Recently, a new form of mobile sports betting boldly announced its arrival in Minnesota with an audacious advertising budget designed to attract gamblers. These new-to-Minnesota websites are commonly known as “prediction markets.”
What is a prediction market? Such markets originally emerged as a way for gamblers to wager on such ignoble occurrences as predicting deaths of famous individuals, or if/when the Federal Reserve will cut interest rates. Recently, they gamified the ongoing tragedy of a missing elderly mother in Arizona.
You’ve likely not heard of these two dominant platforms — the privately owned Kalshi and Polymarket. They’ve operated in a gambling “no man’s land” that now includes sports gambling mega-websites Draft Kings and Fan Duel, who saw the action these two prediction market websites racked up and joined the foray by partnering with their competitors to offer sports predictions in non-legal states like ours.
Why does this matter? In Minnesota it should concern all of us — prediction markets are a “wild west” of gambling that is virtually unregulated and that faces numerous legal and ethical challenges. Significantly, both gambling platforms have faced serious allegations of impropriety in nearly two dozen states that have launched lawsuits to curtail the wagering happening on these platforms.
It’s easy to see why Kalshi entered the sports betting industry — it’s reportedly “a market worth an estimated $18 billion.” These prediction market platforms are loosely regulated by the Commodity Futures Trading Commission, an obscure and small quasi-independent federal agency formed in 1974. Its original mission included monitoring derivatives markets and commodity futures exchanges.

Records from a data collection:
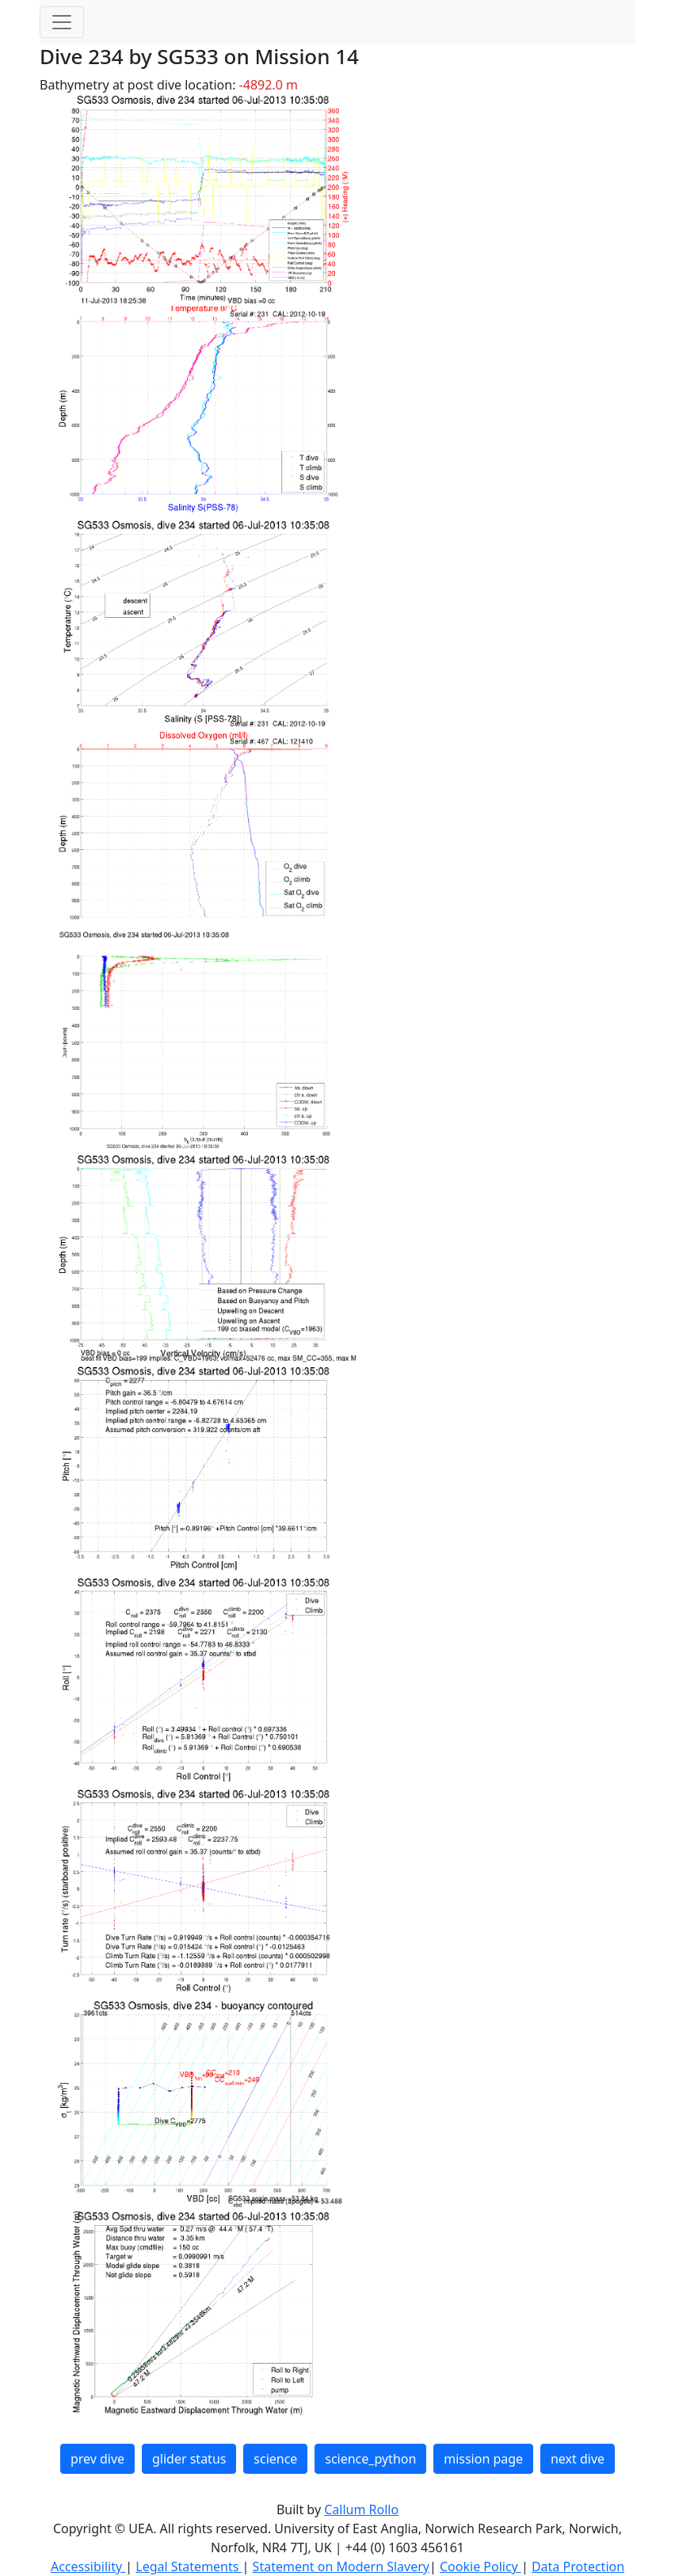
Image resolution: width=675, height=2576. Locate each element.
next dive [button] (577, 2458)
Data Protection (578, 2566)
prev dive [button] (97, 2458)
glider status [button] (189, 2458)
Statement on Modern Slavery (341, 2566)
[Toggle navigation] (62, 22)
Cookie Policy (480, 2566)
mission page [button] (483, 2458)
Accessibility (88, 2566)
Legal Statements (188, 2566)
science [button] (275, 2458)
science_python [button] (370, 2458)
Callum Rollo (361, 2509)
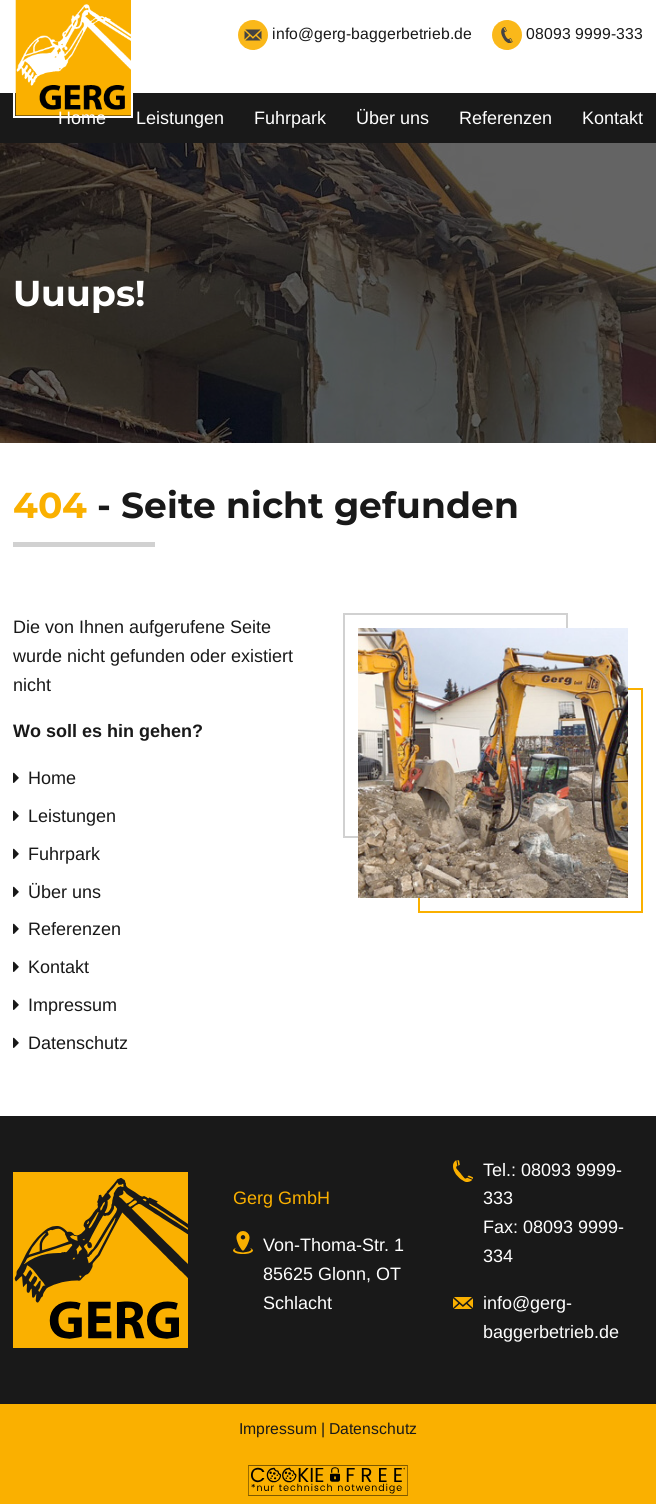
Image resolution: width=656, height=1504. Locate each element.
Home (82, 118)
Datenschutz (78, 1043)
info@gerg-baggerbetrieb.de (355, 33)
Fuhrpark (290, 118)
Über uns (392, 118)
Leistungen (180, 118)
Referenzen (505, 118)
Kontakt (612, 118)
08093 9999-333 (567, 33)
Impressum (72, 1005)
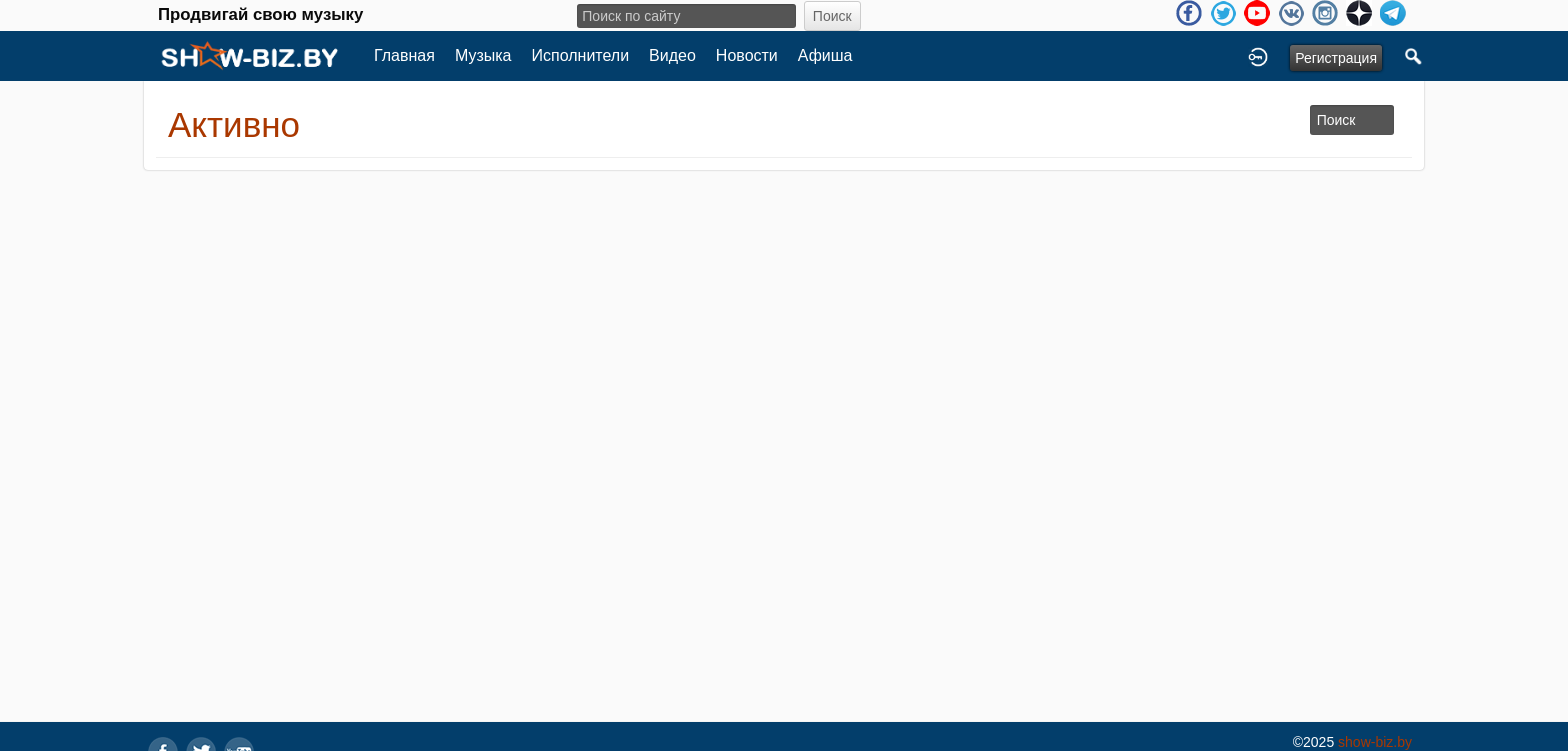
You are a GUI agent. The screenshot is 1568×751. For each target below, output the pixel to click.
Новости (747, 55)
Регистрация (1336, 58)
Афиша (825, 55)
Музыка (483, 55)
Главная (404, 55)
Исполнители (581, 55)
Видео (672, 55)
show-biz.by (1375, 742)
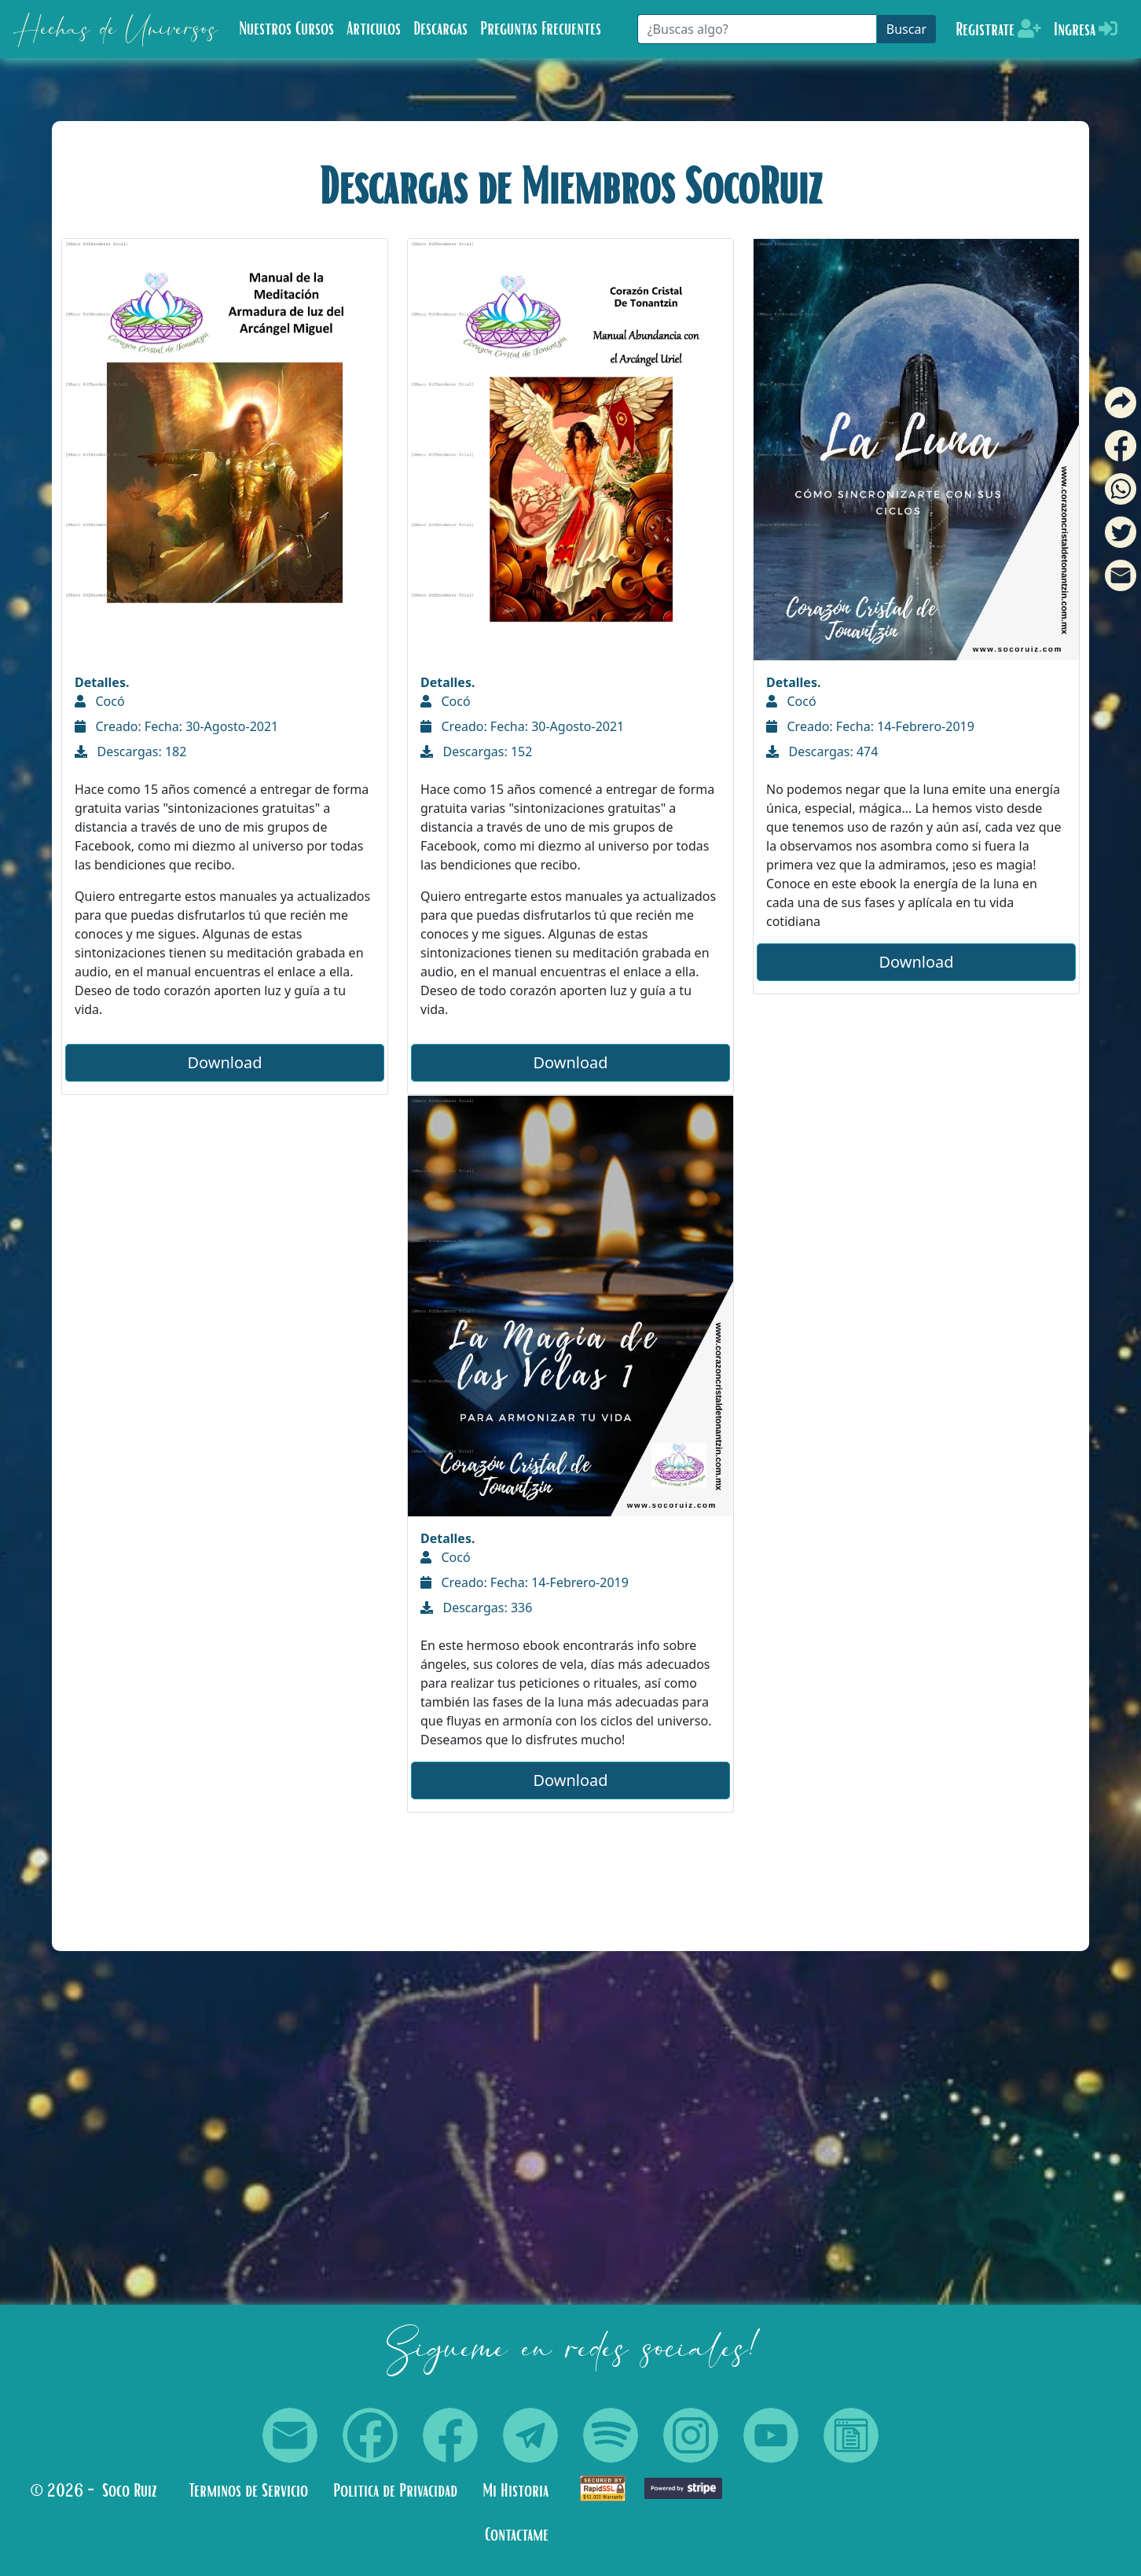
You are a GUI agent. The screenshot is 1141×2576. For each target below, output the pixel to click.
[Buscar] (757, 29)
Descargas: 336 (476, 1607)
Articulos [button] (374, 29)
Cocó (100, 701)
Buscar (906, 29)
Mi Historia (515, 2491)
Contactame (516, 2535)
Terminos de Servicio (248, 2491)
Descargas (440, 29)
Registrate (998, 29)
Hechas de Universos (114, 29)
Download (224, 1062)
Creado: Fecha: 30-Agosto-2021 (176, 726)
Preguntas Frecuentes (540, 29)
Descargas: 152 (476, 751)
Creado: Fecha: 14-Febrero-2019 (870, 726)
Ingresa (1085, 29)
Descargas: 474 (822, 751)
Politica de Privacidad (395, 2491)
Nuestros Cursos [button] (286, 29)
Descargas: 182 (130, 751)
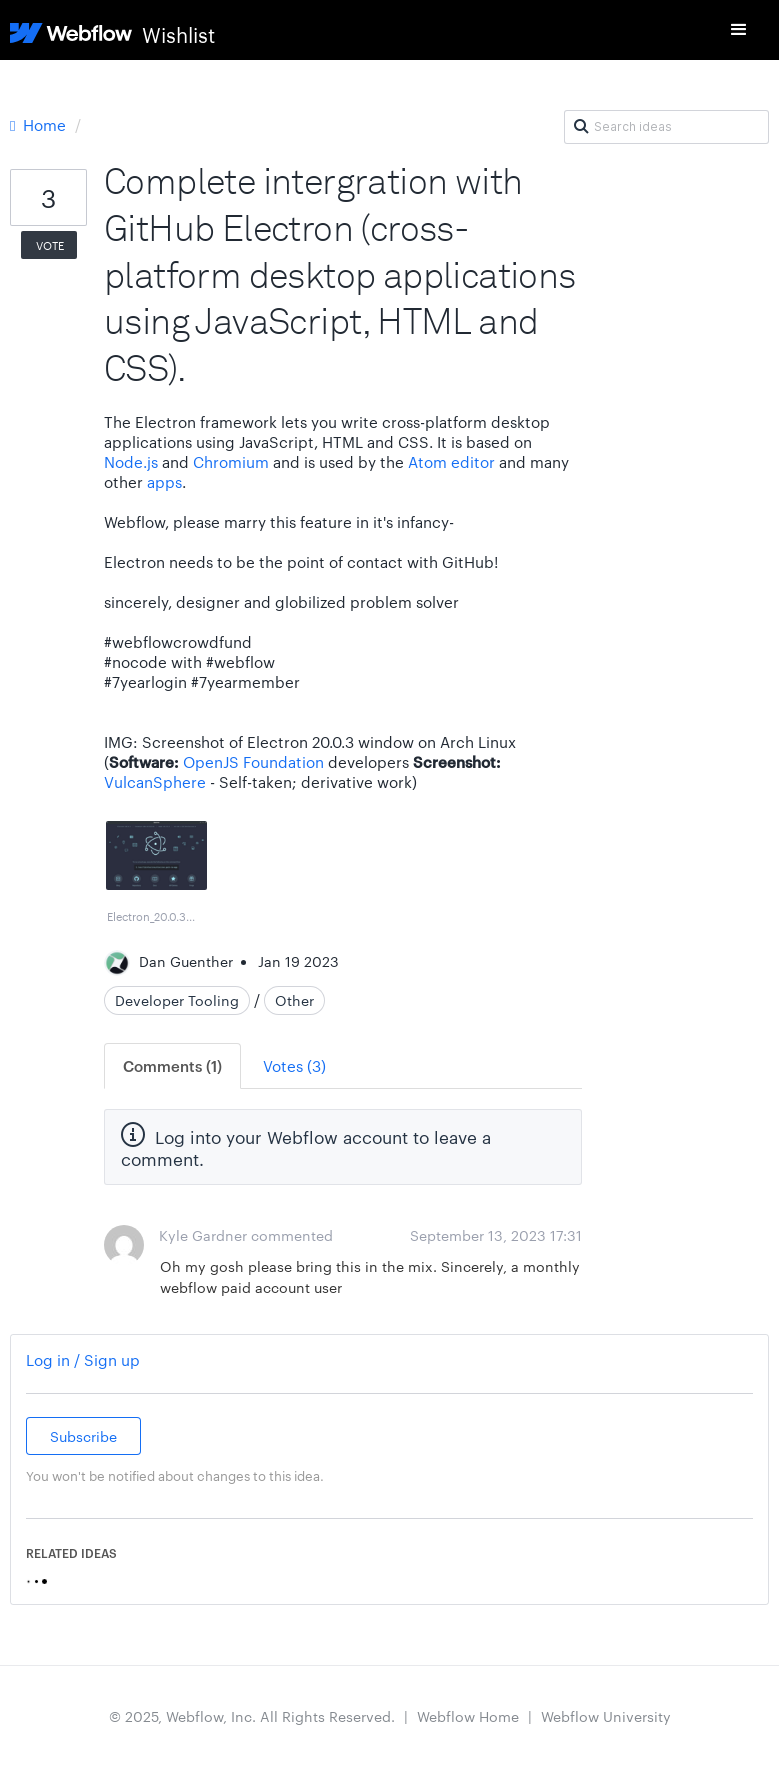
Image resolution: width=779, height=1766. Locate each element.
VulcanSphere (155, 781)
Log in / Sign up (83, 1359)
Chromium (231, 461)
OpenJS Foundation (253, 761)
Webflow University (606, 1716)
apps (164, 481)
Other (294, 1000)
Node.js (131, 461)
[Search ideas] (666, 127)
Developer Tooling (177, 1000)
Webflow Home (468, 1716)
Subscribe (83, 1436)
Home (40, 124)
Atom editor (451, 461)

What you will do.
• A. Return the stretch of the prediction markets piece from "You’ve likely not" through "on these platforms.", word for word.
• B. Output the stretch of the records from the line that contains "[Search ideas] (666, 127)" through the end of the records as a numbered list, leaving out any blank lines.
The prediction markets piece and the records come from unrelated sources.

The responses.
• A.
You’ve likely not heard of these two dominant platforms — the privately owned Kalshi and Polymarket. They’ve operated in a gambling “no man’s land” that now includes sports gambling mega-websites Draft Kings and Fan Duel, who saw the action these two prediction market websites racked up and joined the foray by partnering with their competitors to offer sports predictions in non-legal states like ours.
Why does this matter? In Minnesota it should concern all of us — prediction markets are a “wild west” of gambling that is virtually unregulated and that faces numerous legal and ethical challenges. Significantly, both gambling platforms have faced serious allegations of impropriety in nearly two dozen states that have launched lawsuits to curtail the wagering happening on these platforms.

• B.
1. [Search ideas] (666, 127)
2. Developer Tooling (177, 1000)
3. Webflow Home (468, 1716)
4. Subscribe (83, 1436)
5. Home (40, 124)
6. Atom editor (451, 461)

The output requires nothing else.